Desde que a segunda intifada, ou levante, terminou no início dos anos 2000, os ataques aéreos israelenses na Cisjordânia têm sido extremamente raros. Depois de 7 de outubro, os ataques aéreos de drones, caças e helicópteros aumentaram rapidamente, matando 41 palestinos somente em agosto — mais do que em qualquer outro momento em quase duas décadas, de acordo com o Escritório da ONU para a Coordenação de Assuntos Humanitários (OCHA) e o grupo de direitos al-Haq.

Em seu último ataque, os militares israelenses disseram que realizaram 50 ataques aéreos "em edifícios, infraestrutura e locais de armazenamento de armas". Também disseram que lançaram ataques direcionados contra militantes. Um vídeo publicado pelos militares mostra o que parecem ser homens armados sendo encurralados por um veículo militar israelense. Quando eles abrem fogo e tentam fugir, um ataque aéreo mata um deles enquanto foge.

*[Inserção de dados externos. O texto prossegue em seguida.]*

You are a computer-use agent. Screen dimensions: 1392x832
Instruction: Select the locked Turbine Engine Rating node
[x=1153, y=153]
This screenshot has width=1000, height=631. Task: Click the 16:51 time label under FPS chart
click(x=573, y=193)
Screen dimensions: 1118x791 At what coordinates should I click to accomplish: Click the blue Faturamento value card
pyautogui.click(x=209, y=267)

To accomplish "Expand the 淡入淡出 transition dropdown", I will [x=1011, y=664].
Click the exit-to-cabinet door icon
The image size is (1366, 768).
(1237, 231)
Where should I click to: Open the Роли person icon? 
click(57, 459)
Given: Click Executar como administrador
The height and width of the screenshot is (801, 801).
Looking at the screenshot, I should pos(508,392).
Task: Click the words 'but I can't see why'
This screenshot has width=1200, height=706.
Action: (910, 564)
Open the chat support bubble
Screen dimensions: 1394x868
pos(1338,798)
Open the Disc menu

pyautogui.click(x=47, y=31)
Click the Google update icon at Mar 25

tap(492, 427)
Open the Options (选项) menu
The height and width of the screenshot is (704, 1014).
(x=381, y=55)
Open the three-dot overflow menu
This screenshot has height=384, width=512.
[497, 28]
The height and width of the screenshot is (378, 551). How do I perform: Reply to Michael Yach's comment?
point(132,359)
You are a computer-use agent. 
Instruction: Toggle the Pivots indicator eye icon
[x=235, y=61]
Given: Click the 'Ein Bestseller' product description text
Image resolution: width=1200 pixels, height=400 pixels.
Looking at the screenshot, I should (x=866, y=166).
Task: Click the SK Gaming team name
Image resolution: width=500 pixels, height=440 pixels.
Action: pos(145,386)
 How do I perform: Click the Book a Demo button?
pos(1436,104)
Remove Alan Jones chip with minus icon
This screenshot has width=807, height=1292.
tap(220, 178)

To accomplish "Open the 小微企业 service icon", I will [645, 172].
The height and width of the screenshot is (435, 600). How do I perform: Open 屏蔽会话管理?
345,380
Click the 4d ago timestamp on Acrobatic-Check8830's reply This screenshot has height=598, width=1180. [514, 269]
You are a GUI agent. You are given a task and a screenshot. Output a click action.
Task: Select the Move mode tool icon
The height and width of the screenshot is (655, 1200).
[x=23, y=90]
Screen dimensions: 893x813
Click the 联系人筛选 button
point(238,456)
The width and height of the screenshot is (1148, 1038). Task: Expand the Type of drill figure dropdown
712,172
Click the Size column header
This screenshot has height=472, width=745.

Esses ataques aéreos violam as obrigações de Israel sob a lei internacional, disse Sari Bashi, diretor de programa da Human Rights Watch (HRW), que estipula que uma potência ocupante deve conduzir operações de segurança como uma força policial, não como um exército.

— Uma de nossas preocupações é que a força letal seja, na verdade, um primeiro recurso, que o Exército israelense está tentando matar pessoas, em vez de prendê-las, em circunstâncias em que é possível prendê-las — disse ela.

O Exército israelense disse que havia cumprido a lei internacional e que os ataques aéreos "são realizados nos casos em que a opção de prisão foi descartada em vista do risco imediato para as forças".

O escritório da ONU e o al-Haq documentaram mais de 150 palestinos mortos por ataques aéreos na Cisjordânia desde 7 de outubro. Os palestinos em Jenin e Tulkarem dizem que temem cada vez mais os drones que quase constantemente circulam sobre suas cabeças. Médicos e trabalhadores municipais que consertam estradas dizem que são vigiados por drones e que, às vezes, são alvejados.